Back in the USA of The Hungry Thirties, there were no Jerry Springer style “Nuts 'n' Sluts” shows. The public's thirst for cruel diversions was slaked by dance marathons - a bearpit into which were pitched those desperate for fame and money, to perform for those glad to revel in the spectacle of seeing people one notch below them down at the bottom of society's ladder of inopportunity. One of those gruesome circuses is the setting for Dead On Her Feet (at the Arcola Theatre until 3 November) – a play nevertheless as much about the 21st century's great recession as the 20th century's.
Mel Carney, a huckster straight out of The Music Man (via Lyle Lanley in The Simpsons), pitches up in Pulaski Falls, a small town with a factory long since closed down in the backwash of the Wall Street Crash and possessing (natch) the requisite demographic. Soon he's spouting the rhetoric of The Big Society, with locals cleaning up the ballroom rewarded by acquiring some self-respect (if not actual dollars), while he greases the necessary palms. He hires a drifter called McDade as the muscle (and the conscience) of the hall and soon assembles three misfit couples to dance to the, well, if not quite death, something very close.
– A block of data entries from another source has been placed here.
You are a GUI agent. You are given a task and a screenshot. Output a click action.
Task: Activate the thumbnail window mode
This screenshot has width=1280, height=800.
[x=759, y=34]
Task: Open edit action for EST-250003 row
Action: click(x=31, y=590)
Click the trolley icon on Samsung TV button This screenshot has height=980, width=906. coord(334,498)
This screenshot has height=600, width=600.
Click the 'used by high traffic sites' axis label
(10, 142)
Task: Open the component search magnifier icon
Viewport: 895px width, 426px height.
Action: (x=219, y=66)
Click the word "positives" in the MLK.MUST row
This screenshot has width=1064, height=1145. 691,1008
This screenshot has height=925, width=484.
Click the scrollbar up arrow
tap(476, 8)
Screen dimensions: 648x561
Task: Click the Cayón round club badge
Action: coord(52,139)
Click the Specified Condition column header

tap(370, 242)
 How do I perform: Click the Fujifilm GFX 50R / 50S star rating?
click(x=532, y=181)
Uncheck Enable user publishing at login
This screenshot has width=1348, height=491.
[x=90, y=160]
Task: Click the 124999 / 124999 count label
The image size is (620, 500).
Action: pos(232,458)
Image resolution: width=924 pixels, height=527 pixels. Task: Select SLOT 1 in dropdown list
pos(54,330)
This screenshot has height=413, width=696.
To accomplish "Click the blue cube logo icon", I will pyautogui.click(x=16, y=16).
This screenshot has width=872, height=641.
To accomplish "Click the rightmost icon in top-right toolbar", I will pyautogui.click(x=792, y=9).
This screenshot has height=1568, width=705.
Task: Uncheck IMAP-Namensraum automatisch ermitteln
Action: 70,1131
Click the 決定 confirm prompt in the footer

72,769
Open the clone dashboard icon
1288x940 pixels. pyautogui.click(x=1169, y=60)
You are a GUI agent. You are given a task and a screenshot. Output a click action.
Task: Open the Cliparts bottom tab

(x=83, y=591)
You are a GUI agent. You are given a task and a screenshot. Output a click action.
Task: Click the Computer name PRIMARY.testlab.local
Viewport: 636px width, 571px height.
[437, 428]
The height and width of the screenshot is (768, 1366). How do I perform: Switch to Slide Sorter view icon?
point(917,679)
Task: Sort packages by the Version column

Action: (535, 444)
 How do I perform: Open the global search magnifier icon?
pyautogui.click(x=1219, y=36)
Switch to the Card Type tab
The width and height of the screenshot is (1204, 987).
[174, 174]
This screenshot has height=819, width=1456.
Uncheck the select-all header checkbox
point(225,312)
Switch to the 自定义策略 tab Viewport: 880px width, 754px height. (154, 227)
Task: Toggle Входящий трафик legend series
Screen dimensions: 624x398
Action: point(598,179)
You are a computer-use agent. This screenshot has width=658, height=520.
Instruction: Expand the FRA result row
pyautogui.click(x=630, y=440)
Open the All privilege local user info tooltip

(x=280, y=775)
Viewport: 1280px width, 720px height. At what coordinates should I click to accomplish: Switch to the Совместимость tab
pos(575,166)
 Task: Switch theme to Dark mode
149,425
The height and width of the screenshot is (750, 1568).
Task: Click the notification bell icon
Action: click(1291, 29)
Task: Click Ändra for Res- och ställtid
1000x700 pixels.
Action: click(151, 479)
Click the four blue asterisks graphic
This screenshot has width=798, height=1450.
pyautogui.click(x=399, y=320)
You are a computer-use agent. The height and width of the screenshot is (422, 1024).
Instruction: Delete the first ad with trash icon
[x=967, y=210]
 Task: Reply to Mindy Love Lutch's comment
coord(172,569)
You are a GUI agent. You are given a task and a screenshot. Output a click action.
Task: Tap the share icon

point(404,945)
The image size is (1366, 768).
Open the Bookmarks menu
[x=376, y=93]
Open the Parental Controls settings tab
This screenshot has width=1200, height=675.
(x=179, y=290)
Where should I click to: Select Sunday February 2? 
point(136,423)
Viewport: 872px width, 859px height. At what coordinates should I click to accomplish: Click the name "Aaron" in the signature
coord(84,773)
In a uniformly strong cast, Jos Vantyler's conman Carney is a wonderfully well-judged mix of the charming and grotesque, the humorous and horrific – and just as trapped as his stooges on the floor. Ben Whybrow's aspirant writer and Carney's minder, McDade, boils with righteous anger but gets it all down on paper (as Horace McCoy did in his 1935 novella They Shoot Horses Don't They?). Standout amongst the dancers is Sandra Reid, whose initial enthusiasm hides a backstory that is slowly revealed as much in her eyes as in her words – a fine professional debut.
Ron Hutchinson's new play is a parable for our times, a cry not to let ideology and complacency neglect the victims of an economy based on a dog-eat-dog free market, in which the rules are stacked against the many in favour of the few. If the second half includes speeches that topple into speechifying, then a glance on the way home into the empty bars, restaurants and shops of Austerity Britain, is enough to forgive a little excess. The North Wall's production of this dark, dark comedy is ambitious and angry – and also necessary.